BARCELONA.- According to the experts, bees are so sensitive to environmental changes that they are considered natural indicators of our planets health. These small insects play a key role in the balance of the Earths ecosystems; bees are essential for preserving biodiversity and pollinating the crops that feed humankind. However, they are now facing many dangers, such as climate change caused by global warming, the use of pesticides and other chemicals, parasites such as the varroa mite and foreign species like the Asian hornet. In response to these threats, in recent years there has been a growing interest in what is referred to as urban beekeeping, which makes use of a variety of city spaces such as rooftops and public parks to install hives and renaturalise urban environments. Major cities such as London, San Francisco, Paris and Melbourne have legalized this practice; New York has nests in places as iconic as the terrace of the Waldorf Astoria hotel, Battery Park and Central Park.
With its Beehave project, the
Fundació Joan Miró addresses the current survival crisis of honey bees and other insect pollinators, while also examining the state of urban beekeeping in Barcelona in the open, visionary language of artists. To quote Martina Millà, the curator for the project, We wanted to explore the past of urban beekeeping in Barcelona and examine its present status in an effort to spark a citizen debate that could have an effect on the future of this practice and start up a new stage in the history of the coexistence between humans and bees in our city.
The title of the project proposed by Luis Bisbe, one of the participating artists a pun merging bees with behaviour, highlights the aim of raising awareness about the key role that bees play in environmental balance and of educating so that we can know more and develop a better relationship with these insects. With this goal in mind, Beehave combines a contemporary art show in the temporary exhibition spaces at the Fundació Joan Miró and a public art programme that spans the entire city of Barcelona from March to June during the spring, the most active period in the natural life cycle of bees.
A total of 24 artists, both local and international, have built a veritable creative colony in close collaboration with an entire hive of different agents ranging from beekeepers to biologists, historians, gardeners, botanists, therapists, herbalists and chandlers, among many others. The webs we have woven and the bridges we have built have been some of the most rewarding and profound aspects of the project. It has been an exceptional pollinating experience, says Millà. This is also the character of the outcome shown at the Fundació from February to May this year and at fifteen other locations throughout the city from 15 March on. There are close to sixty works altogether most of them specifically produced for this project including paintings, sculptures, photographs, videos, urban and landscape interventions, multimedia devices, architectural installations, community projects and performances.

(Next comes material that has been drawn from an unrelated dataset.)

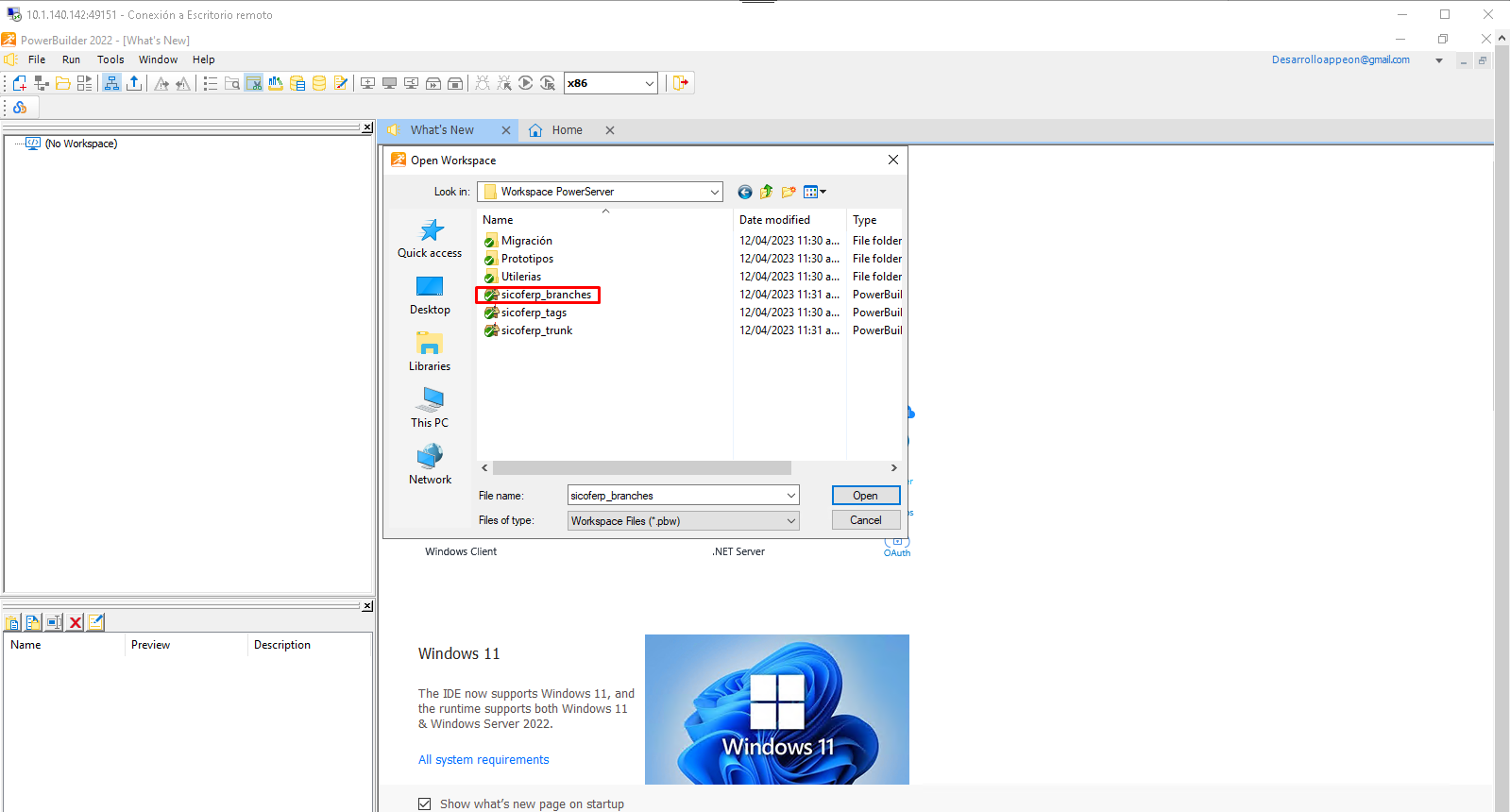Click the Exit icon in the toolbar
This screenshot has width=1510, height=812.
point(680,83)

The Fundació Joan Mirós Director Marko Daniel associates this new show, which explores the intersections between art, ecology and bee studies, with the tradition of exhibitions that place art at the centre of contemporary debate and invite the public to participate in reflection and dialogue on urgent topics whose relevance to our lives is beyond question.

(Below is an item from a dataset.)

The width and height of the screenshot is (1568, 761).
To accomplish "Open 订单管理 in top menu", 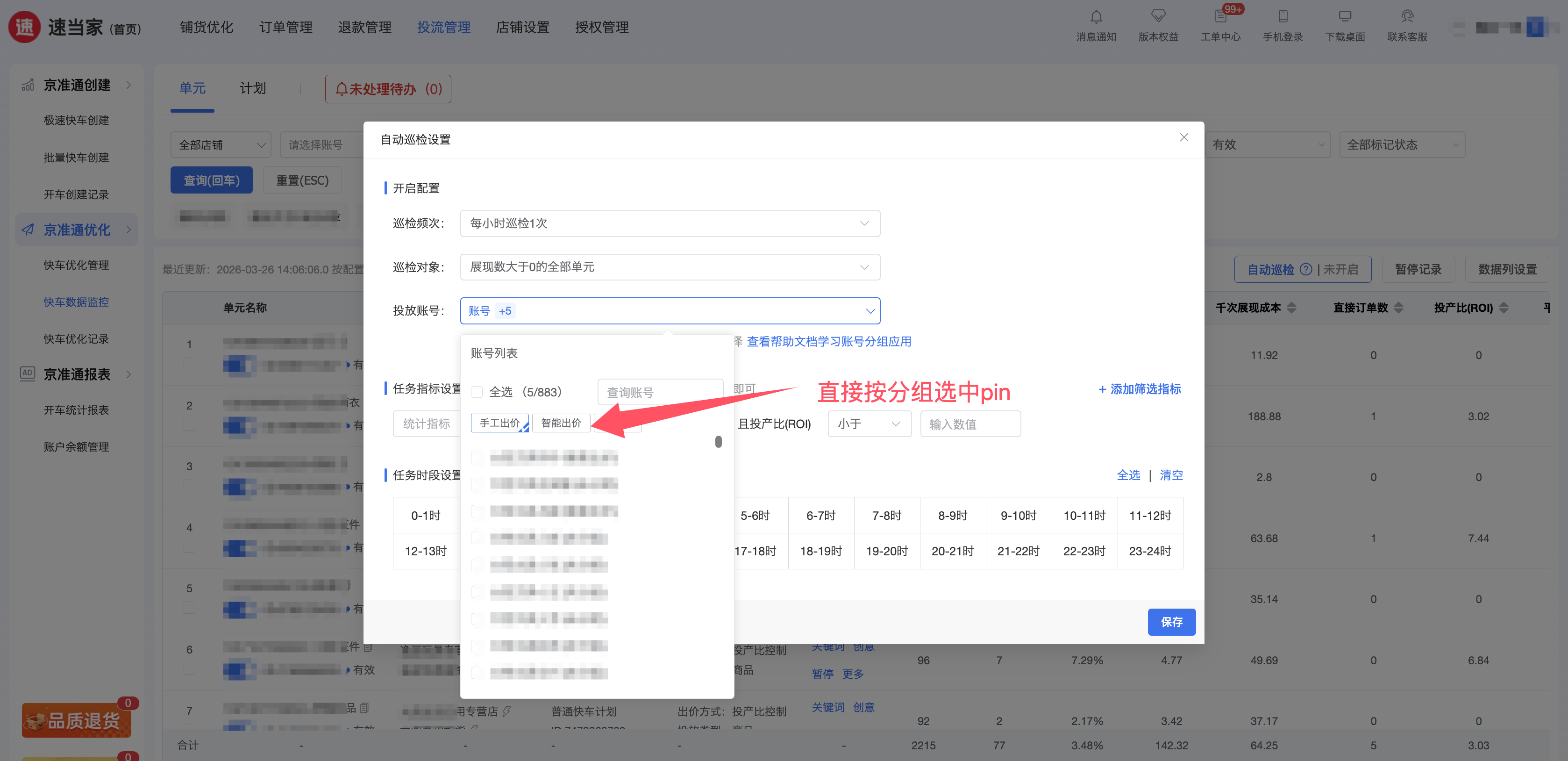I will [285, 28].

Beehave has been made possible thanks to the collaboration of the Fundació Banc Sabadell and support from the Institut de Cultura de Barcelona (ICUB), which have enabled it to unfold in its urban dimension. Beehave has also relied on the support of Kunsthaus Baselland, the Swiss art centre that will be hosting the exhibition as of September.

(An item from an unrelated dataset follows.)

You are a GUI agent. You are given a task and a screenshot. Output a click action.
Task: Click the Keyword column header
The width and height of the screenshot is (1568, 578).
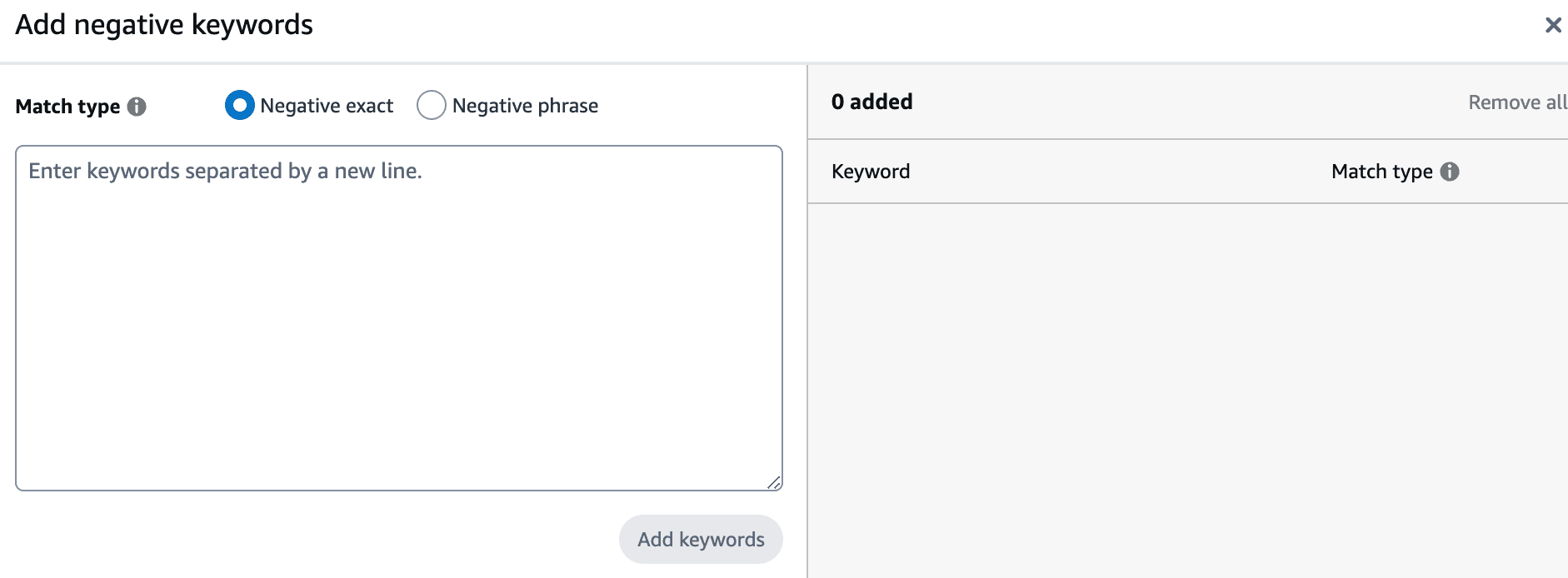[871, 172]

Participating artists: Joan Bennàssar, Luis Bisbe, Alfonso Borragán, Joana Cera, Gemma Draper, GOIG (Pol Esteve & Miquel Mariné) & Max Celar, Vadim Grigoryan & Marcos Lutyens, Jerónimo Hagerman, Marine Hugonnier, Anne Marie Maes, Melliferopolis (Ulla Taipale & Christina Stadlbauer), Joan Miró, Anna Moreno, Àlex Muñoz & Xavi Manzanares, Luis Fernando Ramírez Celis, Toni Serra (Abu Ali), Ulla Taipale, Andrés Vial, Pep Vidal and Philip Wiegard.